McLendon’s problems with hernias continued. She eventually underwent 11 abdominal surgeries over a period of eight years to address the problems. “Ultimately, I lost my navel and now I have a scar from hip to hip as if someone sawed me in half,” she says. “I don’t have any feeling in my stomach area anymore.”

 

In 2017, McLendon became certified as a life coach and adopted the business moniker Coach Ella Destiny

 

All the health problems she had experienced motivated her to help others facing adversity. Three years later, she received an invitation to an event sponsored by USA Fibroid Centers, a national network of fibroid centers that specialize in uterine fibroid embolization (UFE).
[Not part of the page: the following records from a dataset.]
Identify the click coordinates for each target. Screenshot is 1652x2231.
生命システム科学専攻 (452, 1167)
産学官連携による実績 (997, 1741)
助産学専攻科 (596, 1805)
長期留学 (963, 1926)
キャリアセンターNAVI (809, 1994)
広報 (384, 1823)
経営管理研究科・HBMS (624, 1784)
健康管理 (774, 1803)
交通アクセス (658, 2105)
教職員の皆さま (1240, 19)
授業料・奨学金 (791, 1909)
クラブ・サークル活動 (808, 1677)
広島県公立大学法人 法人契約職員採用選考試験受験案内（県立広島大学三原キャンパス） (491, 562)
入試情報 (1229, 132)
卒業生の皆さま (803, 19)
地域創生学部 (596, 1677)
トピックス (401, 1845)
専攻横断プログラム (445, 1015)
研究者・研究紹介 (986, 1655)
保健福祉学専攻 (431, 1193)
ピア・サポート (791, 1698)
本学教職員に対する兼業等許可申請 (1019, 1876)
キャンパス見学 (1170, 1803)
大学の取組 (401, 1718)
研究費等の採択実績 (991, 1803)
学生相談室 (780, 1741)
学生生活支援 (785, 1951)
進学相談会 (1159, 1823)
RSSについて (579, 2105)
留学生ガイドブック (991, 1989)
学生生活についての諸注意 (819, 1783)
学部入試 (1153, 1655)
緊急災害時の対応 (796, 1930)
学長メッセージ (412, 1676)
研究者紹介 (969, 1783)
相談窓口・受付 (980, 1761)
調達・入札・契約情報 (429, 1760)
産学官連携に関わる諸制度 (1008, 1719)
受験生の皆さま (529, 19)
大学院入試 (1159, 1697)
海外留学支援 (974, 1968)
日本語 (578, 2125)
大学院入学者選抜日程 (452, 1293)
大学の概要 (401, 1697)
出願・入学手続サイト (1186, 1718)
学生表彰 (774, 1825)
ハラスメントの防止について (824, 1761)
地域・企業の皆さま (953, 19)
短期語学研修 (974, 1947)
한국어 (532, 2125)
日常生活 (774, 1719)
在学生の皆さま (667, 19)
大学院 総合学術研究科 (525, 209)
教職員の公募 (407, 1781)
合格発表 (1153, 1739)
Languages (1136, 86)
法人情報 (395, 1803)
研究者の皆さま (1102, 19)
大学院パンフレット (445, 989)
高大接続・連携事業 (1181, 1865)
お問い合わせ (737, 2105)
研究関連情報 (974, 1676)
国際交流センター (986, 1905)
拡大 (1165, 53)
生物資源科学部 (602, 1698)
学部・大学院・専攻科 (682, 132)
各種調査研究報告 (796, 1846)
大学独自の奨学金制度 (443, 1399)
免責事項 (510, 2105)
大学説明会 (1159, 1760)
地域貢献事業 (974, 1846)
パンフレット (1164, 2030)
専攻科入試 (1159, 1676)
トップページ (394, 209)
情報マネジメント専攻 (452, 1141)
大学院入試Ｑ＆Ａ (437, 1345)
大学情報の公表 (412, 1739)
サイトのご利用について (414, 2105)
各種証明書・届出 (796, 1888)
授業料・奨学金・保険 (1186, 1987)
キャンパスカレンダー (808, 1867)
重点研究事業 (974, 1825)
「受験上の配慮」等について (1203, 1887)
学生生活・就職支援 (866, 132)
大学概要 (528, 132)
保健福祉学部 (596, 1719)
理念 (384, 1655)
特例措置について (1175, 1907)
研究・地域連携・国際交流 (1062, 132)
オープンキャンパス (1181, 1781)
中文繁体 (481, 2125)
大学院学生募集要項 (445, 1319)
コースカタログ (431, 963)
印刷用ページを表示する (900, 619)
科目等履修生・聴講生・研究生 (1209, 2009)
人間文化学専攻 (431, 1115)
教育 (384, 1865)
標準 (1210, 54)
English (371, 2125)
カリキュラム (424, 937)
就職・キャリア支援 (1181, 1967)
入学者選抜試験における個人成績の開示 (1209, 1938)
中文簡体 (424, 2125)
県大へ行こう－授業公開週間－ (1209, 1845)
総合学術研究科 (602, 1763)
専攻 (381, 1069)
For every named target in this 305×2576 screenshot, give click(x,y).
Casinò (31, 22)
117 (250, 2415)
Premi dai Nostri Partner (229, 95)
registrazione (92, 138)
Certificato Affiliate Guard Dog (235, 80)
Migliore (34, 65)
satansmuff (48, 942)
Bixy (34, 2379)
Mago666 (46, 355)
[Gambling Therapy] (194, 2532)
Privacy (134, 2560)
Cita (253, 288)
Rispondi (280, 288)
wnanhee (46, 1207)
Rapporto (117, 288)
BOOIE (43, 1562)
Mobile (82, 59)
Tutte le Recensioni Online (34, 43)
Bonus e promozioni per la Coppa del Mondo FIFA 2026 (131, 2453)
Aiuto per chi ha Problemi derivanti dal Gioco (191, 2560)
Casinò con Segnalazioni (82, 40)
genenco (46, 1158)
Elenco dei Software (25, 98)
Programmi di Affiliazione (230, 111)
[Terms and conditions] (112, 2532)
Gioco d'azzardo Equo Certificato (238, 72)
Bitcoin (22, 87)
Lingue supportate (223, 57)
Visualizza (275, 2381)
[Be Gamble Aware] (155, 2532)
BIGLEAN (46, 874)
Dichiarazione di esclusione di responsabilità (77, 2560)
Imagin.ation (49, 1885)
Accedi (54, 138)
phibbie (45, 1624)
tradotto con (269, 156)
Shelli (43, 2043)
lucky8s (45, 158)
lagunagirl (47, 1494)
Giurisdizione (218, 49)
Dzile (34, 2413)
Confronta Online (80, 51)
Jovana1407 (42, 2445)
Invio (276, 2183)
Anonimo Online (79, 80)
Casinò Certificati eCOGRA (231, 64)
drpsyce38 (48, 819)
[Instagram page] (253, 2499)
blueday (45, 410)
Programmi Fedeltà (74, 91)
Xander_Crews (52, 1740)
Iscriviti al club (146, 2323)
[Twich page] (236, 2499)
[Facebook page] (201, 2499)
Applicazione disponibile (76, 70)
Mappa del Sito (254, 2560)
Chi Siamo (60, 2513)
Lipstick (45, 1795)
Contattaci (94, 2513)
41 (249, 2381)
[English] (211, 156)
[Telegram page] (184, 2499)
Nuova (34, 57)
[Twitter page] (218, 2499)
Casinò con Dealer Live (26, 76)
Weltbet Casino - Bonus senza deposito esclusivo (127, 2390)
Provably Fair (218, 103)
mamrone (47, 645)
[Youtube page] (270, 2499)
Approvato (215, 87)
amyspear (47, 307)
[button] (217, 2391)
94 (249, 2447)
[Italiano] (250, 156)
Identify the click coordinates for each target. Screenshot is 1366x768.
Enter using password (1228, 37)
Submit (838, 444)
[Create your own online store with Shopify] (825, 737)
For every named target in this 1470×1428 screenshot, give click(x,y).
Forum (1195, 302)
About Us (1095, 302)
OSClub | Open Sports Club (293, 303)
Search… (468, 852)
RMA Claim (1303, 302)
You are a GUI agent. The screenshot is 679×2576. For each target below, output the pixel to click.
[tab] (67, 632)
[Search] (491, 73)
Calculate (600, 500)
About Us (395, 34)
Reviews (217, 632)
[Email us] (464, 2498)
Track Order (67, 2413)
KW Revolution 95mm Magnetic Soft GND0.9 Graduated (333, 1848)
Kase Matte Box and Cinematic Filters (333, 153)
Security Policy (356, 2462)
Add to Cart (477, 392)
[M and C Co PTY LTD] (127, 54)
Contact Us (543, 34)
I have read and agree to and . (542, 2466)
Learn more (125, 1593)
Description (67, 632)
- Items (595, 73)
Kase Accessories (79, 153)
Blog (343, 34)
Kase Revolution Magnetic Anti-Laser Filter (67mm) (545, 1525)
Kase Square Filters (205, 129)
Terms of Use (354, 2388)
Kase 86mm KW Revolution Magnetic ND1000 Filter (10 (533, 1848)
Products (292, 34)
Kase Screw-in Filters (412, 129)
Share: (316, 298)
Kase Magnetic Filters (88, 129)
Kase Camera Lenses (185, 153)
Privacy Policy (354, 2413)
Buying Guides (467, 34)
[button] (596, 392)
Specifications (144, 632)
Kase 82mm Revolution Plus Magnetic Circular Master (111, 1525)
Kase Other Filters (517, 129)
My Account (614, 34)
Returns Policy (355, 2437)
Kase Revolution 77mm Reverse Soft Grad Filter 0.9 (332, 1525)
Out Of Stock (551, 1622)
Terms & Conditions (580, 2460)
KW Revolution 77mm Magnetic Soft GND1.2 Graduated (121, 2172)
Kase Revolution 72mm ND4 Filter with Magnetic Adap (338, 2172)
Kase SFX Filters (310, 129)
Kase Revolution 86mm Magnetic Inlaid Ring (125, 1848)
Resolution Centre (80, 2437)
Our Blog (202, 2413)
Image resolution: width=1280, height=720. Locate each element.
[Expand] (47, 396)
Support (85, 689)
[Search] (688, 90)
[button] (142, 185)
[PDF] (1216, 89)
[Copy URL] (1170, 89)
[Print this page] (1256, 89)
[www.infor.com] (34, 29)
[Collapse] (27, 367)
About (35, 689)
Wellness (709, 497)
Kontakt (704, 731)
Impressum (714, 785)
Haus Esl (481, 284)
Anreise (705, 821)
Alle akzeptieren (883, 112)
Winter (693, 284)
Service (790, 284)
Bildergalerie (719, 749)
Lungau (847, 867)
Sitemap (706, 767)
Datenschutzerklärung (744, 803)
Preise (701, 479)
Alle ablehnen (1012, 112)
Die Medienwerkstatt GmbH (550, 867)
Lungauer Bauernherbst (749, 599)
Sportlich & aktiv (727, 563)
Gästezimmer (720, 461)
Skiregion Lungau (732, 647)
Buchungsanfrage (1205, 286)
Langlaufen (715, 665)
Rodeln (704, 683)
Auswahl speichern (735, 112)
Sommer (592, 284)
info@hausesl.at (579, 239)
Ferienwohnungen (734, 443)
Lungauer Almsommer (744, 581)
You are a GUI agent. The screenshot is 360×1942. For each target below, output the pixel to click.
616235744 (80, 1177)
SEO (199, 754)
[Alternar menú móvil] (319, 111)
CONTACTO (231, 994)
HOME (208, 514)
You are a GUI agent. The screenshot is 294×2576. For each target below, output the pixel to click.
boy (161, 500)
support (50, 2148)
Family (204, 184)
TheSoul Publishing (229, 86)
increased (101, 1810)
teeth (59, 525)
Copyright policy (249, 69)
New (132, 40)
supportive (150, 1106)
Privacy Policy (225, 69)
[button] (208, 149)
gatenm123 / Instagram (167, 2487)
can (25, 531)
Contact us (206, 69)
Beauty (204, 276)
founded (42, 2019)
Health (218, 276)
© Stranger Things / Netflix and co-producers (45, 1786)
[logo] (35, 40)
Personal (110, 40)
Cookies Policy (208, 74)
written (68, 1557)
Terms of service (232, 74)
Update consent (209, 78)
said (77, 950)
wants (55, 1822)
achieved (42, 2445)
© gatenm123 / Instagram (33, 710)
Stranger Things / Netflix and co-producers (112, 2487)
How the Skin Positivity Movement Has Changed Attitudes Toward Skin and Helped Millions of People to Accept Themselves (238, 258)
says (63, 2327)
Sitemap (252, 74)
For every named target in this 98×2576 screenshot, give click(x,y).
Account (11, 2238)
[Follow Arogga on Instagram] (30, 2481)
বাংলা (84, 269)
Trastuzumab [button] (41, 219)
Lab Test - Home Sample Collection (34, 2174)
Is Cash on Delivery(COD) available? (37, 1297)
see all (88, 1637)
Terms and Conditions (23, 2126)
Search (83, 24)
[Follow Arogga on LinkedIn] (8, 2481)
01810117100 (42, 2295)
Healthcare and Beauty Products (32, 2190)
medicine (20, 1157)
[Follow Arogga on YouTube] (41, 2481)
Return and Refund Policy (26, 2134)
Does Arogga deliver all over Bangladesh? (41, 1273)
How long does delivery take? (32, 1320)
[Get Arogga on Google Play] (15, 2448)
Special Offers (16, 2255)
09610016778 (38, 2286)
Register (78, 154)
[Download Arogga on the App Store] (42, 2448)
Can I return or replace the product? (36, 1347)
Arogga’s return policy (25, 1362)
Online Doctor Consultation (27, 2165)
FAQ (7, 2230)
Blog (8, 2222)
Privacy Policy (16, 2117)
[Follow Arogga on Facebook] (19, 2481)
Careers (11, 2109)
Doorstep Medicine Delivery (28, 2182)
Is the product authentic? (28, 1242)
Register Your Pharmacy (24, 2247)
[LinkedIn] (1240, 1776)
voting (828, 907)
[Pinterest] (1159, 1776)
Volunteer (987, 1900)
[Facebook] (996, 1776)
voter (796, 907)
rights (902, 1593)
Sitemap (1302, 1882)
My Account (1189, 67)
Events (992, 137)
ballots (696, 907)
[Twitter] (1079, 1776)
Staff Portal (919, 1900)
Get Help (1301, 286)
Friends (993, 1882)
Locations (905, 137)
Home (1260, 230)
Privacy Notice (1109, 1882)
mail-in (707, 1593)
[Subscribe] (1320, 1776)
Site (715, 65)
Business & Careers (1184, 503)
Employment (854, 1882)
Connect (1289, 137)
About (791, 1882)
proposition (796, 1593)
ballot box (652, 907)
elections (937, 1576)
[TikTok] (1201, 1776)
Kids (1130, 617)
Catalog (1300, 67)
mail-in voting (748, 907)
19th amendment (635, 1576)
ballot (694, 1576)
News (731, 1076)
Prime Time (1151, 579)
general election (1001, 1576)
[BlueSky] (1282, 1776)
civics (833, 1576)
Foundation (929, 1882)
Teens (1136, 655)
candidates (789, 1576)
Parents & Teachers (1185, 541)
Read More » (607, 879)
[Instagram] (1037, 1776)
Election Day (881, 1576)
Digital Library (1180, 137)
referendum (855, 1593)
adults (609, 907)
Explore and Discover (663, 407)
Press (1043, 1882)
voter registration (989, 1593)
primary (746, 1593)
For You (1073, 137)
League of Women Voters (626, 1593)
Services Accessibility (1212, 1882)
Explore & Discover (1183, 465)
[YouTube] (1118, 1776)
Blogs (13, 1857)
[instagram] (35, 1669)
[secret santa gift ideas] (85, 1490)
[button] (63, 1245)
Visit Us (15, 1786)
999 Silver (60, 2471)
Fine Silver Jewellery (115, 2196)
The meeting further stoked her desire to share her fibroid journey with other women.

 

“I became a brand ambassador for the organization to talk to women about uterine fibroid embolization,” she says.

I tell women to do research and ask questions if they’re  having heavy cycles, painful sex, and anemia because all of those things are signs and symptoms of fibroids.

At the event, McLendon learned all about UFE, a noninvasive treatment that shrinks fibroids. “It’s completely different from a hysterectomy,” she says. “At that moment, I felt like it was my mission to partner with them so I could help other women avoid what I went through. I wanted women to know that there are other options out there and that you don’t have to have a hysterectomy if it’s not medically necessary.”

 

But as she learned about UFE at the event, McLendon also awakened to an unsettling realization.

 

“Women settle for what doctors tell us because they’re doctors,” she says. “We’re trusting them to tell us what’s right for our bodies and so we don’t make informed decisions. When I found out about this treatment, I was really upset. I felt like, wow, maybe my life would not have been the way that it was if I had known about UFE. I probably could have had more children and my daughter would not have had to take care of me and would have gotten to enjoy her senior year.”

Coach Ella Destiny

Courtesy of Coach Ella Destiny

 

Today, McLendon’s left ovary is still intact and, having made significant changes in her life, she is remarkably upbeat. “I did have a cyst on that ovary,” she says. “But I changed my diet and went vegan. The cyst shrunk and eventually went away, so now I’m fine, and I am on a mission to help other women get to this point as well!”